At sunset on the day of her arrival Nora Shelley looked out cross the harbour to the fishing village. She was tired after her journey, and she had not meant to go over until the morning, but now she knew she must go at once. Her mother was over there; the old life called to her; the northwest wind swept up the channel and whistled alluringly to her at the window of her luxurious room. It brought to her the tang of the salt wastes and filled her heart with a great, bitter-sweet yearning.

She was more beautiful than ever. In the year that had passed she had blossomed out to a gracious fulfilment of womanhood. Even the Camerons had wondered at her swift adaptation to her new surroundings. She seemed to have put Racicot behind her as one puts by an old garment. In everything she had held her own royally. Her adopted parents were proud of her beauty and her nameless, untamed charm. They had lavished every indulgence upon her. In those few short months she had lived more keenly and fully than in all her life before.
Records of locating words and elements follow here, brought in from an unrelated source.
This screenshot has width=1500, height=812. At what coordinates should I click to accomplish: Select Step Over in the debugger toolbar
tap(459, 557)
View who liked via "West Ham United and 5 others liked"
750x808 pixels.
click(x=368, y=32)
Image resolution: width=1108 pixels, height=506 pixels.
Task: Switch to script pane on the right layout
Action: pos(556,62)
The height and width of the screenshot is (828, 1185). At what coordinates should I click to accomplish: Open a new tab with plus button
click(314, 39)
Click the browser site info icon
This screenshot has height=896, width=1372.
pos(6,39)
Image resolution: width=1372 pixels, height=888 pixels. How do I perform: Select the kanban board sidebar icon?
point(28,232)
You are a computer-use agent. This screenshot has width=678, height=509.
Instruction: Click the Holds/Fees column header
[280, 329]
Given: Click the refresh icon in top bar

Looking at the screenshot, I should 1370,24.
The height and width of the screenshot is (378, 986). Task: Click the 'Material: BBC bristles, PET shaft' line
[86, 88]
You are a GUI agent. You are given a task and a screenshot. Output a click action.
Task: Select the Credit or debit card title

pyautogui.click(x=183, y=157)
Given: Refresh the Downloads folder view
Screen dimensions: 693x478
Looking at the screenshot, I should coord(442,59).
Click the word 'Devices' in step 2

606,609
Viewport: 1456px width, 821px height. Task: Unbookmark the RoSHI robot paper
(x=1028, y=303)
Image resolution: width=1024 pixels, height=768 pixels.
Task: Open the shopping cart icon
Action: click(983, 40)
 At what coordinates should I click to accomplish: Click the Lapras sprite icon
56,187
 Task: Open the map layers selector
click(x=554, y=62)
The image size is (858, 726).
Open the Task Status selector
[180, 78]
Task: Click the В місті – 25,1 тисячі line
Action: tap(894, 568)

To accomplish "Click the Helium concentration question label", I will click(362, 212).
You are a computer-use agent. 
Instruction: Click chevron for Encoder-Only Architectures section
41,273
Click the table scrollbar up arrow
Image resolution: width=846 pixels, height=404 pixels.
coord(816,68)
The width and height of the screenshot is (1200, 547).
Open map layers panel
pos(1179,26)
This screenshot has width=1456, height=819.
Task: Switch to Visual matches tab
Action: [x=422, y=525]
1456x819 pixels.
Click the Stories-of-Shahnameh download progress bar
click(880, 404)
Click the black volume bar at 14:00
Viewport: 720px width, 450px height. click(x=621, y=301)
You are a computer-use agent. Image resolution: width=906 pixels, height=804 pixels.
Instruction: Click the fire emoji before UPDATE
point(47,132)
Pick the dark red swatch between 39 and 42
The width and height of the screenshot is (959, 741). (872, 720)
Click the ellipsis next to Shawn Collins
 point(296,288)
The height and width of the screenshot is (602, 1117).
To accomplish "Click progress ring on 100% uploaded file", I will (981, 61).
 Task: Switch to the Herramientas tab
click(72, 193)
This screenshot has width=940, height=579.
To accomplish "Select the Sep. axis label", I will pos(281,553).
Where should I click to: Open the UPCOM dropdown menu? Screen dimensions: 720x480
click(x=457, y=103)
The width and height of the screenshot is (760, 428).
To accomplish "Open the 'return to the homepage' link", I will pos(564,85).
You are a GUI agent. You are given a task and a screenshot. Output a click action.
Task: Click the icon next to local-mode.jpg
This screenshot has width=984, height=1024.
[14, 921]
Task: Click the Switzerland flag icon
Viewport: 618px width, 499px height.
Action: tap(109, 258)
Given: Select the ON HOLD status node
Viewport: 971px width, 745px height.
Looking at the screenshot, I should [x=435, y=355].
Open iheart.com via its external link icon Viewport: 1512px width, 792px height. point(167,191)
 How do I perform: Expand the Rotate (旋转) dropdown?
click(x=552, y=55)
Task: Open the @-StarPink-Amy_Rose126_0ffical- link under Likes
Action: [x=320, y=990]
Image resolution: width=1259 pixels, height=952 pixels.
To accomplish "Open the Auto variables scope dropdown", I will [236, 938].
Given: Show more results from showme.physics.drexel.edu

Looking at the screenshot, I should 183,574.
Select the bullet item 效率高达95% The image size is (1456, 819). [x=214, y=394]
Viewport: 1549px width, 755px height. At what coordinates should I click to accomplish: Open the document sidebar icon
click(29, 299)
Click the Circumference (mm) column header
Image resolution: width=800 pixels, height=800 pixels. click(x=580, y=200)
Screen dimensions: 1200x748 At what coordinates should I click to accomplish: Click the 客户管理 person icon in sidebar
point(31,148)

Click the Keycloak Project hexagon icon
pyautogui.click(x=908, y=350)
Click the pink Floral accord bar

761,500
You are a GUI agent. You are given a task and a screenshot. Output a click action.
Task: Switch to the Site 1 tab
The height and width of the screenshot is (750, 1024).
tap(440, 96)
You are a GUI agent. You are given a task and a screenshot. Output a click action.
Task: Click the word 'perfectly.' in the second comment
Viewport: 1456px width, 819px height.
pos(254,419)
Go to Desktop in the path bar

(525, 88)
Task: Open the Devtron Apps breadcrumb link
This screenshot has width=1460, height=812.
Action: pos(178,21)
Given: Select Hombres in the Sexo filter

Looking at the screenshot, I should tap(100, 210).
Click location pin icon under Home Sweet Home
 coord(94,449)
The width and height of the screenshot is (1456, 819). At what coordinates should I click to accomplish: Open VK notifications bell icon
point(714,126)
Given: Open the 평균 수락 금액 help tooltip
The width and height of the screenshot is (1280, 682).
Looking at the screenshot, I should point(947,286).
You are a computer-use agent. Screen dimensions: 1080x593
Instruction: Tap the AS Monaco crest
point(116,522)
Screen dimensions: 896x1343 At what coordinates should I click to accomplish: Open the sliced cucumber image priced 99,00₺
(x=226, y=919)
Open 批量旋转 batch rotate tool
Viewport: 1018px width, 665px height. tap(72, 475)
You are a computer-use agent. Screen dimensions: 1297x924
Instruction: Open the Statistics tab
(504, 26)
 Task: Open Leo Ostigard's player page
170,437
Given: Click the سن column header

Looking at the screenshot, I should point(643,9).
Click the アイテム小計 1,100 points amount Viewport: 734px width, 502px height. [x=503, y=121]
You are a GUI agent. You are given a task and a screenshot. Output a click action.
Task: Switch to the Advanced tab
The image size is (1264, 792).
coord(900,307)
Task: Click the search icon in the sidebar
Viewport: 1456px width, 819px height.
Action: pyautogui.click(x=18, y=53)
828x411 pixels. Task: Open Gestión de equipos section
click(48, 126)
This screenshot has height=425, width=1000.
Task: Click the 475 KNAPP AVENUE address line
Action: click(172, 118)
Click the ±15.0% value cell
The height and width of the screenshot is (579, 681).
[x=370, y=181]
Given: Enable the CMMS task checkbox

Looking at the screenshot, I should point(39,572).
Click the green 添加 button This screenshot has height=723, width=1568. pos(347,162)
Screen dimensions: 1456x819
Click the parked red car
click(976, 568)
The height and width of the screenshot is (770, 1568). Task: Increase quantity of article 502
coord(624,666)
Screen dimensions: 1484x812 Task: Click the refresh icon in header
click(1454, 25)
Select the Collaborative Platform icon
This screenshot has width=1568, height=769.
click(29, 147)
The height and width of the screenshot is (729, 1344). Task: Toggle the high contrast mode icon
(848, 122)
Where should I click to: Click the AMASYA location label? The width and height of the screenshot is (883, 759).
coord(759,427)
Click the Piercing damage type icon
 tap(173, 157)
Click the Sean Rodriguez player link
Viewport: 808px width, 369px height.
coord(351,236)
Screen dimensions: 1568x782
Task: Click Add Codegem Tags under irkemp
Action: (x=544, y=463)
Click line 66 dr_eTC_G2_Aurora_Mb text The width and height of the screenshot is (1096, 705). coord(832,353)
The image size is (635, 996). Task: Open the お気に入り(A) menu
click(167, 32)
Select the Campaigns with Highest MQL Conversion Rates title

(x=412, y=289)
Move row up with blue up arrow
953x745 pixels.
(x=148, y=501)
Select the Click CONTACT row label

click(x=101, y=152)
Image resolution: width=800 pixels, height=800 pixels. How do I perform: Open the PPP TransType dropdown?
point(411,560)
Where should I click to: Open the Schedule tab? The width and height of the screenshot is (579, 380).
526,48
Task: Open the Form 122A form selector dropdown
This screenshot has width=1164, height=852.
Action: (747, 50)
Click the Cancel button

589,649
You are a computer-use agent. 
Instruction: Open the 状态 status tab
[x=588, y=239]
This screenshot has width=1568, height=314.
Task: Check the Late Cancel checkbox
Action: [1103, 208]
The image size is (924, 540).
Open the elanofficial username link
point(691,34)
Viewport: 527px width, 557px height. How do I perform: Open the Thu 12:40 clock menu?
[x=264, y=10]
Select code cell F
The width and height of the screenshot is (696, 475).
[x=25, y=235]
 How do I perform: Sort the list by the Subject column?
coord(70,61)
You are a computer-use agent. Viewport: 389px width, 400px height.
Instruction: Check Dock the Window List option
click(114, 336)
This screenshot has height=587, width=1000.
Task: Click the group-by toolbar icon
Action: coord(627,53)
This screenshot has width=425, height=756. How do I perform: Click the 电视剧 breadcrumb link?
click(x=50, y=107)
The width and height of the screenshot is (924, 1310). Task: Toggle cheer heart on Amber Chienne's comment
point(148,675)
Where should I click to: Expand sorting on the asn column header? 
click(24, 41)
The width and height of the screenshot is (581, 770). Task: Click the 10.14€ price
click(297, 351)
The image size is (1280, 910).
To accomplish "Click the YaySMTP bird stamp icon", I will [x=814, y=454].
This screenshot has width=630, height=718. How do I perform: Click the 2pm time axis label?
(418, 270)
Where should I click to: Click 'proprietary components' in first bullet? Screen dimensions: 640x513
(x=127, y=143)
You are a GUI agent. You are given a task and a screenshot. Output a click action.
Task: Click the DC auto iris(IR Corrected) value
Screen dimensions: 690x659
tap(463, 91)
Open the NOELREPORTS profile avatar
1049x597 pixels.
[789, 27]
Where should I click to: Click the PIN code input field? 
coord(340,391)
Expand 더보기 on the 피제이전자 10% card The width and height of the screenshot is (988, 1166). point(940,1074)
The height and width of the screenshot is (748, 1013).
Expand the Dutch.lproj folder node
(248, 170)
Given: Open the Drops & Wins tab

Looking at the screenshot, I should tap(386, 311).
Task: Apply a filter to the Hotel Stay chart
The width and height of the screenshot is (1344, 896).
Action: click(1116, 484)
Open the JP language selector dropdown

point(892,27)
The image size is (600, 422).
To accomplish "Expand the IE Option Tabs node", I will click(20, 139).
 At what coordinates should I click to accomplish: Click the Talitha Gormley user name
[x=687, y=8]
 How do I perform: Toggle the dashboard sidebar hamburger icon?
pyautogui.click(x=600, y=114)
The Nora Shelley who went away was not, so it would seem, the Nora Shelley who came back.

But when she looked from her window to the waves and saw the star of the lighthouse and the blaze of the sunset in the window of the fishing-houses and heard the summons of the wind, something broke loose in her soul and overwhelmed her, like a wave of the sea. She must go at once–at once–at once. Not a moment could she wait.

She was dressed for dinner, but with tingling fingers she threw off her costly gown and put on her dark travelling suit again. She left her hair as it was and knotted a crimson scarf about her head. She would slip away quietly to the boathouse, get Davy to launch the little sailboat for her–and then for a fleet skim over the harbour before that glorious wind! She hoped not to be seen, but Mrs. Cameron met her in the hall.

“Nora!” she said in astonishment.

“Oh, I must go, Aunty! I must go!” the girl cried feverishly. She was afraid Mrs. Cameron would try to prevent her going, and all at once she knew that she could not bear that.

“Must go? Where? Dinner is almost ready, and–“

“Oh, I don’t want any dinner. I’m going home–I will sail over.”

“My dear child, don’t be foolish. It’s too late to go over the harbour tonight. They won’t be expecting you. Wait until the morning.”

“No–oh, you don’t understand. I must go–I must! My mother is over there.”

Something in the girl’s last sentence or the tone in which it was uttered brought a look of pain to Mrs. Cameron’s face. But she made no further attempt to dissuade her.

“Well, if you must. But you cannot go alone–no, Nora, I cannot allow it. The wind is too high and it is too late for you to go over by yourself. Clark Bryant will take you.”